Chris did his best not to catch the Sergeant’s eye and sat meekly down before trying to exchange a supportive look with Carol before she was booked in and then led away.

“Now, where have you two been hiding?” said the Sergeant to his Officers, with the air of a man who really didn't want any more of their youthful nonsense tonight, “We’ve got a bit of a flap on and I couldn’t find either of you two anywhere…”

“The girl told us there was someone hurt in the woods,” said one, suddenly resembling a naughty schoolboy up before the headmaster.

“Him!” added the other one, pointing at Chris.

“He looks all right to me…” muttered the Sergeant.

“That’s what we thought…”

“I fixed him up…” Stan piped up helpfully, then wished he hadn’t when he saw the look all three Policemen gave him.

Further conversation was halted when old P.C. Golightly rather surprisingly barged through the doors manhandling a rather cold and annoyed looking bloke in a torn black leather jacket.

“Got ‘im, Sarge!” bellowed P.C. Golightly elatedly, trying to ignore the incredulous and open-mouthed looks that his colleagues were giving him. Behind him, another officer politely escorted Eve through the doors and sat her down on one of the row of plastic chairs where Stan and Chris were already sitting. She made a point of leaving an empty chair between herself and these unsavoury looking individuals, but they didn’t seem to notice.

Chris visibly paled when he realised it was Stu that had been brought in, and tried to turn and face away from him, turning up his collar as he did so, but he wasn’t quick enough to escape Stu’s piercing and furious gaze. P.C. Golightly immediately picked up on the look that passed between them.

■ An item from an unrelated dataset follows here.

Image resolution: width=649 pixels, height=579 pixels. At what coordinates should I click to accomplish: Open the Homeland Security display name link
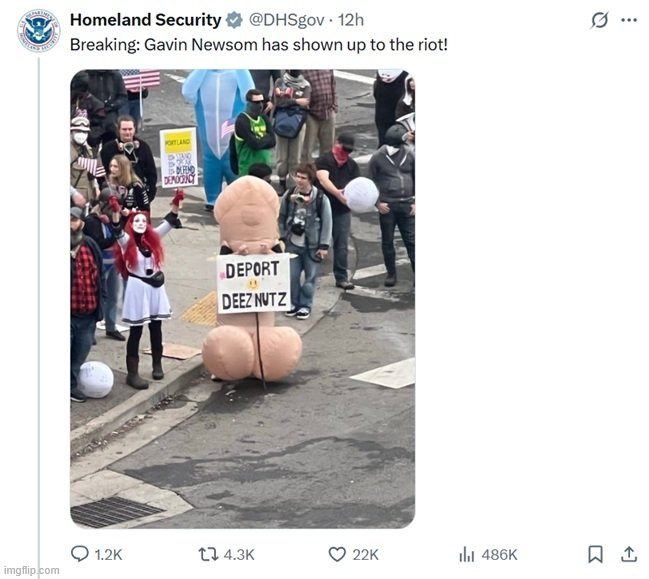[x=146, y=20]
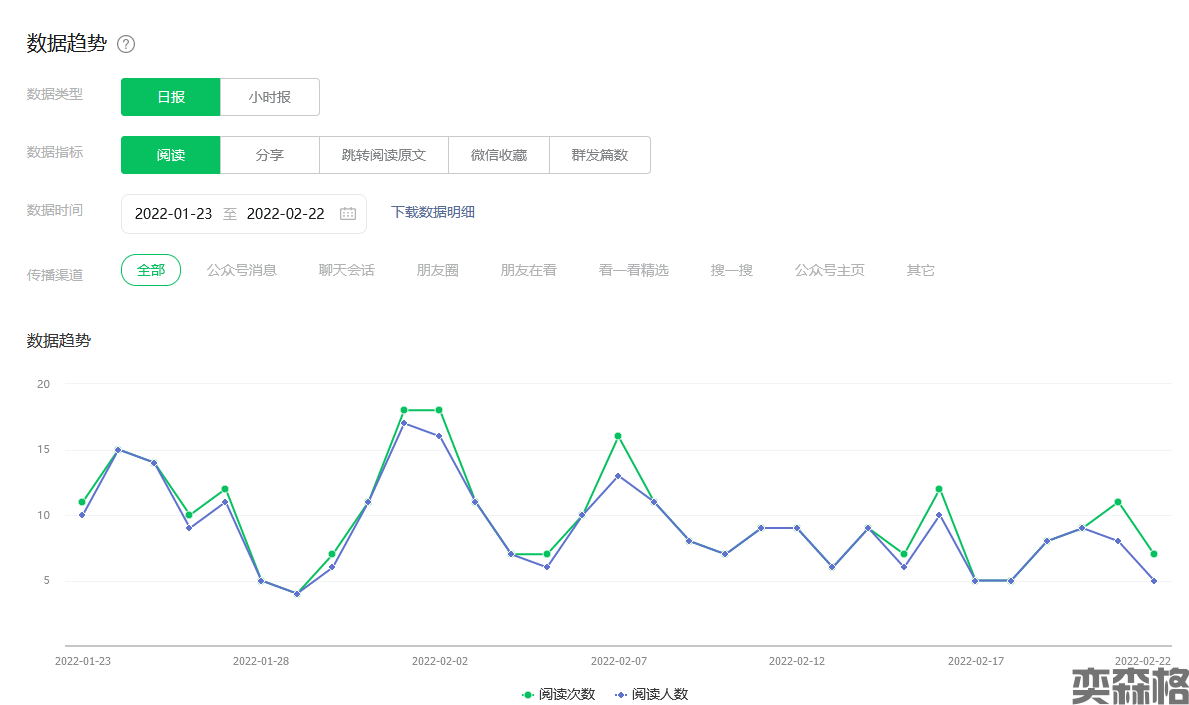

“Do you know this gentleman, Sir?” he asked Chris pointedly. Chris quaked and twitchily shook his head briefly, but then one of the young Policemen noticed the hole in Stu’s jacket that was already spreading as he twisted and turned in Golightly’s grasp and something slotted into place in his mind.

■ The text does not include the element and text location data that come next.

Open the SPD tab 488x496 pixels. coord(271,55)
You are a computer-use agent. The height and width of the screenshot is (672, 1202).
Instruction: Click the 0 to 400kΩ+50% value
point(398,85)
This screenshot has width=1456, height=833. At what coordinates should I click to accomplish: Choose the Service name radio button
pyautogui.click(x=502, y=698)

“’Ere Sarge?” he said, producing an evidence bag from his pocket, “D’you reckon this might be from his jacket?’

“Where did you find that?” asked P.C. Golightly triumphantly, hoping it placed Stu at the scene of his earlier assault.

“Next to that bloke,” he replied, pointing at Chris as he tried his very best to blend in with the paintwork, “In Sixteen Acre Wood…”

P.C. Golightly’s face fell, “The woods, you say…?”

“Yeah! Miles away!” sneered Stu.

By now, P.C. Golightly really wasn’t in the mood for such arrogance. “Don’t let him go anywhere!” he shouted back over his shoulder as he bundled Stu through the doorway leading to The Box, only to get a further surprise when Stu received a perplexing stream of abuse from the girl who, until that moment, had been quietly sitting there.

“Don’t tell me you know him an’ all!” he said, as he shoved Stu through an open cell door whilst simultaneously trying to keep the crazy girl away from him. He slammed the cell door shut with Stu inside, turned round and stared at the girl with a look so forceful and full of rage that she very quickly decided her best bet was to shut up and sit back down.

“Right,” said P.C. Golightly purposefully, “Let’s try to get to the bottom of all this!”